The nation laughed out loud last summer when a Fianna Fáil senator, Ned O’Sullivan from County Kerry, spoke out and declared that Ireland’s seagulls had “lost the run of themselves completely” and stated he was “very much against seagulls.” He went on to accuse the gulls of stealing candy from children and partying late into the night, keeping decent, law-abiding humans awake.
But this summer, the seagulls of Kerry are worse than ever. Newspapers reported on gulls killing sheep. One farmer reported seeing the giant seagulls attacking his ewes using not only their beaks but also their claws. The report did not mention how the gulls, who have webbed feet, came to be in possession of claws, but one can guess that they have connections with criminal gangs and possibly even weapons manufacturers. The Irish Times also reported on a motorcyclist being attacked by the giant gulls of Co. Kerry and quoted the victim as saying “… it was like a Second World War Stuka coming in… he knew what he was doing.” More recently, a swimmer was attacked while enjoying the waves on a Co. Kerry beach.

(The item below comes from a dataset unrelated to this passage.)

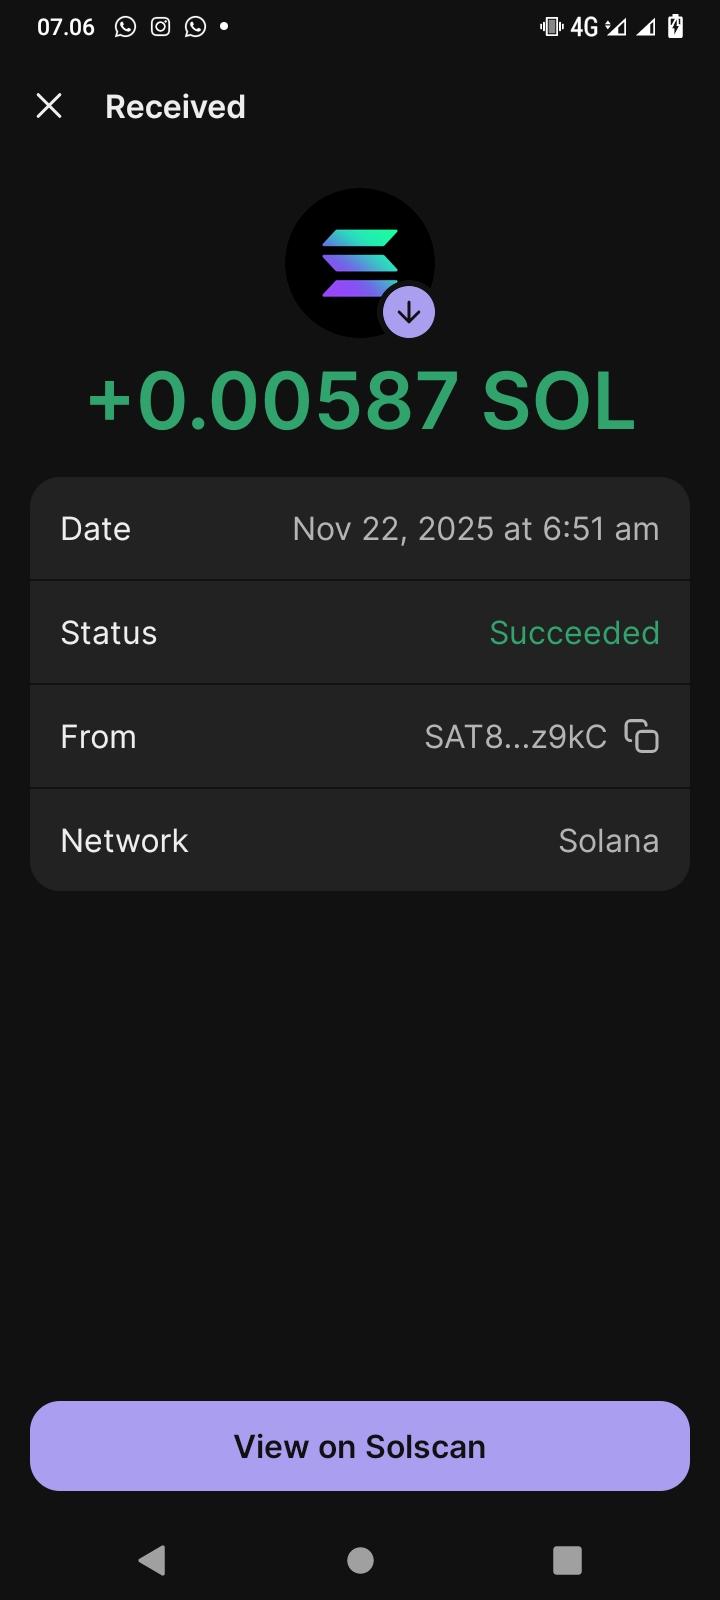Screen dimensions: 720x1600
Task: Tap the purple received arrow badge
Action: coord(409,312)
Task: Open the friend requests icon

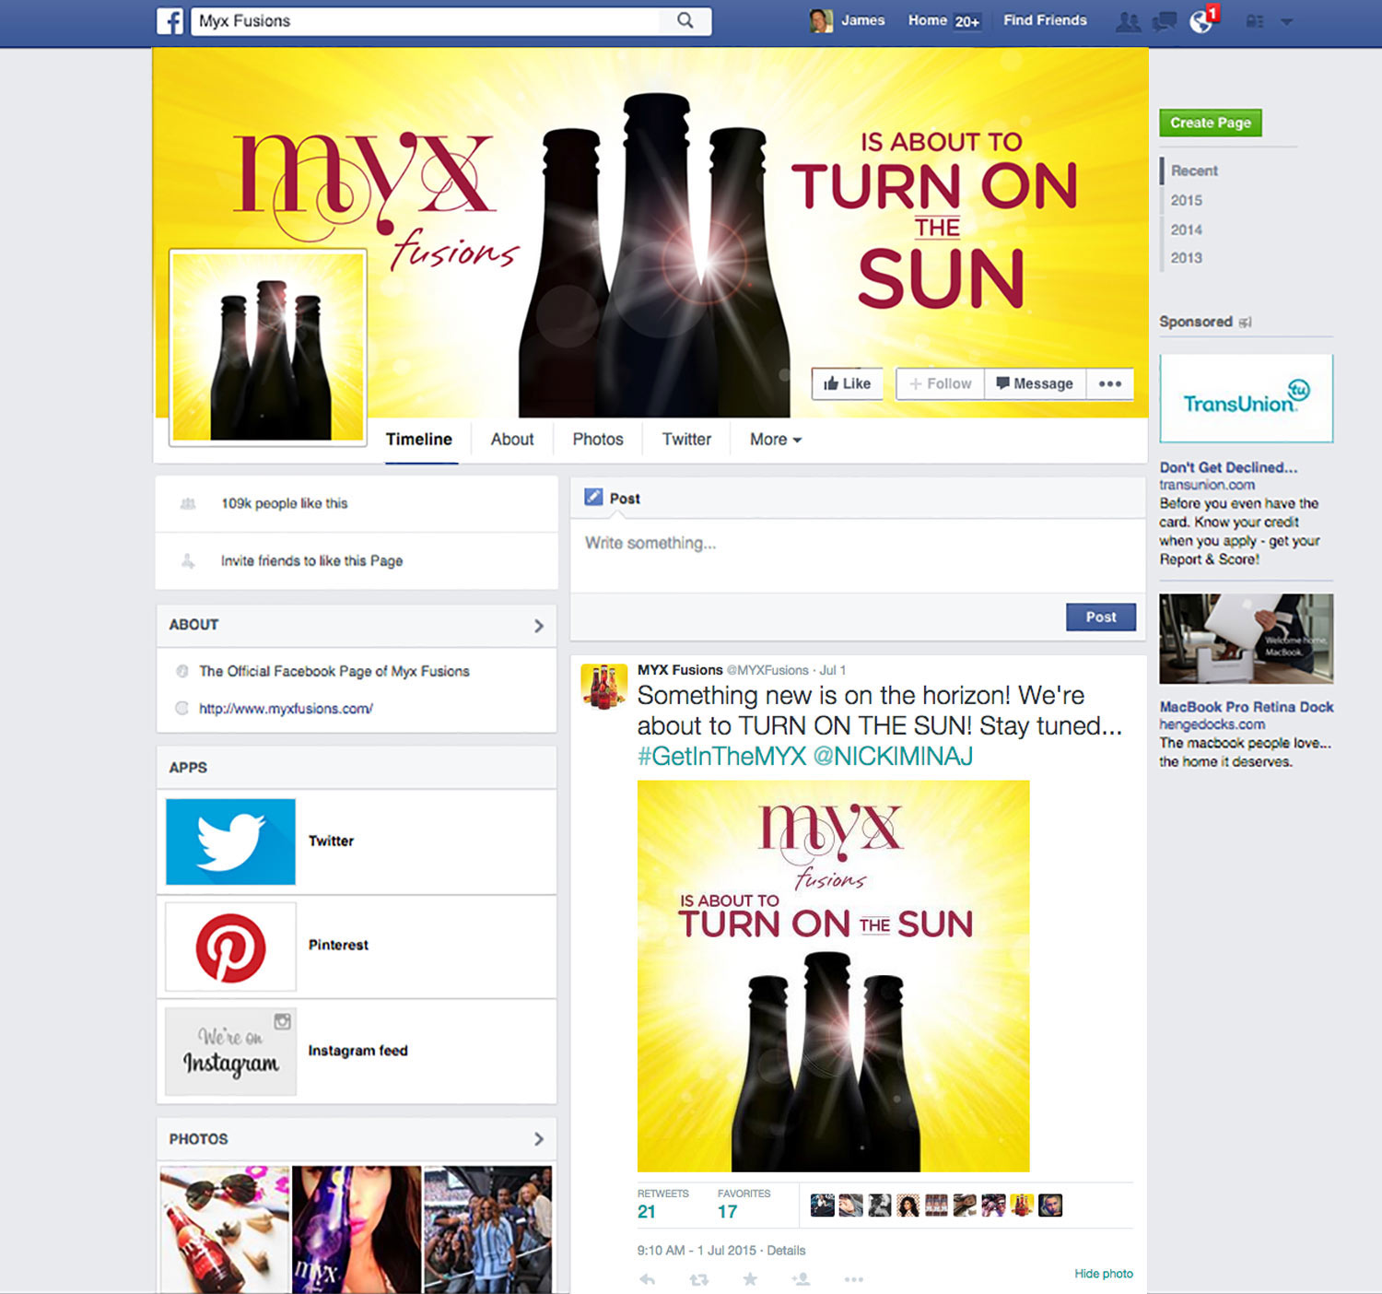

Are We Extra Gullible in the Summer?
An online poll indicated that more than half of those who responded supported a cull of seagulls. Wildlife experts disagree. They point out that not only do seagulls have webbed feet and not claws, their population is declining. The Herring Gull is red listed, according to Bird Watch Ireland, while the Common Gull, the Great and Lesser Black Backed Gull, and the Black-Legged Kittiwake are all amber listed due to declining populations. In the circumstances, a cull might be overkill.
Two factors strike every July and August that draw attention to the behavior of our wayward, winged residents. The first is that July is a very slow news month; it is widely recognized as the ‘silly season’ for the media. The cynics among us might note that if the members of the Dáil were debating major legislation or elections were underway, the seagull’s criminal antics would be unlikely to make headlines.
This is also the time of year when baby gulls hatch. Apparently, Irish seagull mothers are even fiercer when caring for their young than their human counterparts. Why are they attacking people and sheep, neither of which is part of their regular diet? Note that the attacks reported are all in Co. Kerry. (No, there will not be a joke about the Kerry man here. Readers will have to provide their own.) What makes the people and sheep of Kerry so irresistible to gulls? The lack of other options might be the root of the problem. Some contend that overfishing is driving the gulls inland, and that while in the past they foraged at landfills, County Kerry no longer has any. What’s a mama seagull to do when she has a nest of hungry chicks to feed?
The gulls in Dublin accused of snatching mobile phones and children’s candy, however, are just pure scumbags.